There is some uncertainty still present, but not enough to create alternative scenarios and distract from the base forecast. Yes, the 2020 presidential election and 2021 peaceful transfer of power or continued Trump leadership looks to be a mess no matter which way you look at it. But political turmoil is already built into the base case and will not overly impact the businesses between now and next summer. The severity of the crisis may be deepened by an inability of the federal government to effectively support individuals and businesses hit by the pandemic. These are differences in impact, not kinds of threats. Again, they can be handled through planning around the base case, not separate scenarios.

We are back to a singular future: after enduring 6–9 months of another wave of the pandemic, the world will awaken in summer and party like there is no tomorrow until at least the end of 2021.

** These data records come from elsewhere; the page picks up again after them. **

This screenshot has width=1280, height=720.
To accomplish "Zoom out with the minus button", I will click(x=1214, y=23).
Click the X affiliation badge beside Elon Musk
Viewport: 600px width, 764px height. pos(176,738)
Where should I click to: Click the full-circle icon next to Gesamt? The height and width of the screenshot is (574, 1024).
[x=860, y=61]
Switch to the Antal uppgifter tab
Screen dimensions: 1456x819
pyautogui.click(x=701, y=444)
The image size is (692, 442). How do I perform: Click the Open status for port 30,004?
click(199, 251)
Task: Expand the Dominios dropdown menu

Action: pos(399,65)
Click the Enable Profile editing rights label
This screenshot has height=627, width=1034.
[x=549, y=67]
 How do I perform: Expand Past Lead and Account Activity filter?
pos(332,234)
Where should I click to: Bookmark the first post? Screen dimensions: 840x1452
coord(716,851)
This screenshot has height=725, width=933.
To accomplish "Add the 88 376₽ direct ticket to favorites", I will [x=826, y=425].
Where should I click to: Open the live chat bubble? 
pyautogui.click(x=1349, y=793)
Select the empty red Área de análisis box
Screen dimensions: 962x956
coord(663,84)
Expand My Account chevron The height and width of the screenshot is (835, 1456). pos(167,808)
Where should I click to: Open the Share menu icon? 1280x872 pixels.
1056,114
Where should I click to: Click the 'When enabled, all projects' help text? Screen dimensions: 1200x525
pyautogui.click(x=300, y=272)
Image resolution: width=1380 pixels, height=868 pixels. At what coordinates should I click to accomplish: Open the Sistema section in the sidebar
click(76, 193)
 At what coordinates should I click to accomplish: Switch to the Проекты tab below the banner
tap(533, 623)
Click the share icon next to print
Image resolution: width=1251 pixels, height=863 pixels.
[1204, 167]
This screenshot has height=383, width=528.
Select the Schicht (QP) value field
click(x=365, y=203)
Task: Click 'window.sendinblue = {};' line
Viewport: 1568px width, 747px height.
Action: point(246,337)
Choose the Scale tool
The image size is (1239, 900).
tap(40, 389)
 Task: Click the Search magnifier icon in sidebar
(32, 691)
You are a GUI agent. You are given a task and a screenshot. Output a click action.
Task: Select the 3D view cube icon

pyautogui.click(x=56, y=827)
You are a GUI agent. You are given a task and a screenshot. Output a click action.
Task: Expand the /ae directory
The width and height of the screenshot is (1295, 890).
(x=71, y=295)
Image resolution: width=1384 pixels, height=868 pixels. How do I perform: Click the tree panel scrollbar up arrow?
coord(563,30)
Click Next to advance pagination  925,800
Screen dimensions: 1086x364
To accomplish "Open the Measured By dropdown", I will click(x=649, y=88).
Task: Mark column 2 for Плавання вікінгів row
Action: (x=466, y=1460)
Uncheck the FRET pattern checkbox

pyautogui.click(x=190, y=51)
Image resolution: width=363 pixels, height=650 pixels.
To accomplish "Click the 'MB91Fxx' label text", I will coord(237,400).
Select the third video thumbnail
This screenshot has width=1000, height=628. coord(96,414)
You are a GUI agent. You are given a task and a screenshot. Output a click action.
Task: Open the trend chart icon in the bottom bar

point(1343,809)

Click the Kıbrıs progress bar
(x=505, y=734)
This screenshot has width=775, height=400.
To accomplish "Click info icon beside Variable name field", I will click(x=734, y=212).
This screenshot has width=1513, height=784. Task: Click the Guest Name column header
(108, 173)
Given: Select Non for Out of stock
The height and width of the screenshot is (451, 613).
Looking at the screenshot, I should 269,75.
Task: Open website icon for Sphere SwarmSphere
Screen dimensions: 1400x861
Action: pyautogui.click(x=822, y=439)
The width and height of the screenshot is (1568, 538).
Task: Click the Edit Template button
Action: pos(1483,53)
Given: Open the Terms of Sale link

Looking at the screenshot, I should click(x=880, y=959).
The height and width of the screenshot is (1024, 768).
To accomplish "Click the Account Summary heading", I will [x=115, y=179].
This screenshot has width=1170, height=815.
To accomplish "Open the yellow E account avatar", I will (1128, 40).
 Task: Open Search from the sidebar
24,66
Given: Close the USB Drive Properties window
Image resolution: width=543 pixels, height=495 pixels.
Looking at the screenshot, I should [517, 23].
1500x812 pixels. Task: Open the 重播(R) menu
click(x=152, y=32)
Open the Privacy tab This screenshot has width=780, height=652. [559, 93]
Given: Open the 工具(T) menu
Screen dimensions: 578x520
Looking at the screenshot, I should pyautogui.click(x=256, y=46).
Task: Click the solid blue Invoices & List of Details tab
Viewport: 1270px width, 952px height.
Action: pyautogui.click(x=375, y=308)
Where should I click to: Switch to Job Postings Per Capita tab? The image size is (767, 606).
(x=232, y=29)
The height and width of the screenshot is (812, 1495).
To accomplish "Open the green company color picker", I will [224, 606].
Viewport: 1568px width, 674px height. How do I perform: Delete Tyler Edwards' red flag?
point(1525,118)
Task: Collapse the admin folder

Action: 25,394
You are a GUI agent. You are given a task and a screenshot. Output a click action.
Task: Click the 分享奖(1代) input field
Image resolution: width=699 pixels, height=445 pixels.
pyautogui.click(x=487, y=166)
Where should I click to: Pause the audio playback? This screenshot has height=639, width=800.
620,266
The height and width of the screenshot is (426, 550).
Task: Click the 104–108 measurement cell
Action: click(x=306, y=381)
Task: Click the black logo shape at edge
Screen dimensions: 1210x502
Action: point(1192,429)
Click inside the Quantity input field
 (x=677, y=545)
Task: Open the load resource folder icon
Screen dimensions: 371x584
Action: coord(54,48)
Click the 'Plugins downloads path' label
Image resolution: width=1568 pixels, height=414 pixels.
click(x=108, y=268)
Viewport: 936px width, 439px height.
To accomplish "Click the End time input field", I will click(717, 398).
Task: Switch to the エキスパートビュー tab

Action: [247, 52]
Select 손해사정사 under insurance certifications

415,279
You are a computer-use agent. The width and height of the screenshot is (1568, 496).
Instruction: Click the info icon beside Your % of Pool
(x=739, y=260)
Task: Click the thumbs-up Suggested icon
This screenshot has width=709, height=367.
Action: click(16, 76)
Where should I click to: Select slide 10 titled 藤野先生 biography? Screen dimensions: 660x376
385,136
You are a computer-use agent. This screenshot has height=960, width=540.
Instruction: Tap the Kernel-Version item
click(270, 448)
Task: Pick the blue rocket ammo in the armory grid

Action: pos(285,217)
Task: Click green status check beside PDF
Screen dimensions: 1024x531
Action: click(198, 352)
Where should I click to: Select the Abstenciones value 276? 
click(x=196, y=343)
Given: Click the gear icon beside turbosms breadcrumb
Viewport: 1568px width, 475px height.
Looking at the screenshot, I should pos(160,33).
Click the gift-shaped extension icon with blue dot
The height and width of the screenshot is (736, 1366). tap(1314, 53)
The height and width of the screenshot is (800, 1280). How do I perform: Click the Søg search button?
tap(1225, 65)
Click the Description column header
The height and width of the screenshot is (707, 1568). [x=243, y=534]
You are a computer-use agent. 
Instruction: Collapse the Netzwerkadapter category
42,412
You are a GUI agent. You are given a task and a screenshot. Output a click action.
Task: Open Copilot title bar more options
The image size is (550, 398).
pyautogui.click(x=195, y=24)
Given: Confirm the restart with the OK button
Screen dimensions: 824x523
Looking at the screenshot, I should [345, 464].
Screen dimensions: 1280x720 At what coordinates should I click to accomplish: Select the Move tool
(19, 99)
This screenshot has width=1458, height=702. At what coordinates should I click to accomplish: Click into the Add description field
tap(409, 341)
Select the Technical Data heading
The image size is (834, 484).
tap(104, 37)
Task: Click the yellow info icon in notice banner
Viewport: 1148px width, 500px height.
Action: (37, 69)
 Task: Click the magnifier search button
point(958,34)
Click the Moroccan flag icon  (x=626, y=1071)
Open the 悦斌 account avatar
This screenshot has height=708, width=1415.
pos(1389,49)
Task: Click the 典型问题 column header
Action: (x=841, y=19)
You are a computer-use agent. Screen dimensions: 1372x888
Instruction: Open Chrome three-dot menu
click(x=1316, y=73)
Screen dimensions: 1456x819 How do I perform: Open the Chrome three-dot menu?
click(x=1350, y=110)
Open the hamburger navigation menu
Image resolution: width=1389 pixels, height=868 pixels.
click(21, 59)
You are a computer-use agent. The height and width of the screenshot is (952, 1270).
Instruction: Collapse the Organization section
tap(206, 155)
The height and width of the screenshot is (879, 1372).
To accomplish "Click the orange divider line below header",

Businesses should plan for the pain this winter by helping their employees and communities as best they can to be in a good position to profit when the boom happens next summer. Uncertainty and scenarios enter the picture when the party ends. As mentioned at the top of this article, scenarios about the true long-term uncertainty of the post-2021 boom can be found here.

Use Scenarios for What They are Intended

It’s not the time to create alternative scenarios for Covid-19. We know enough to create a singular forecast that enables business leaders to make decisions and take action. Continuing to generate alternative scenarios in low uncertainty conditions is dangerous and works against the acceptance of scenario planning to help plan and innovate for the long-term, high uncertainty business environments that it was designed for.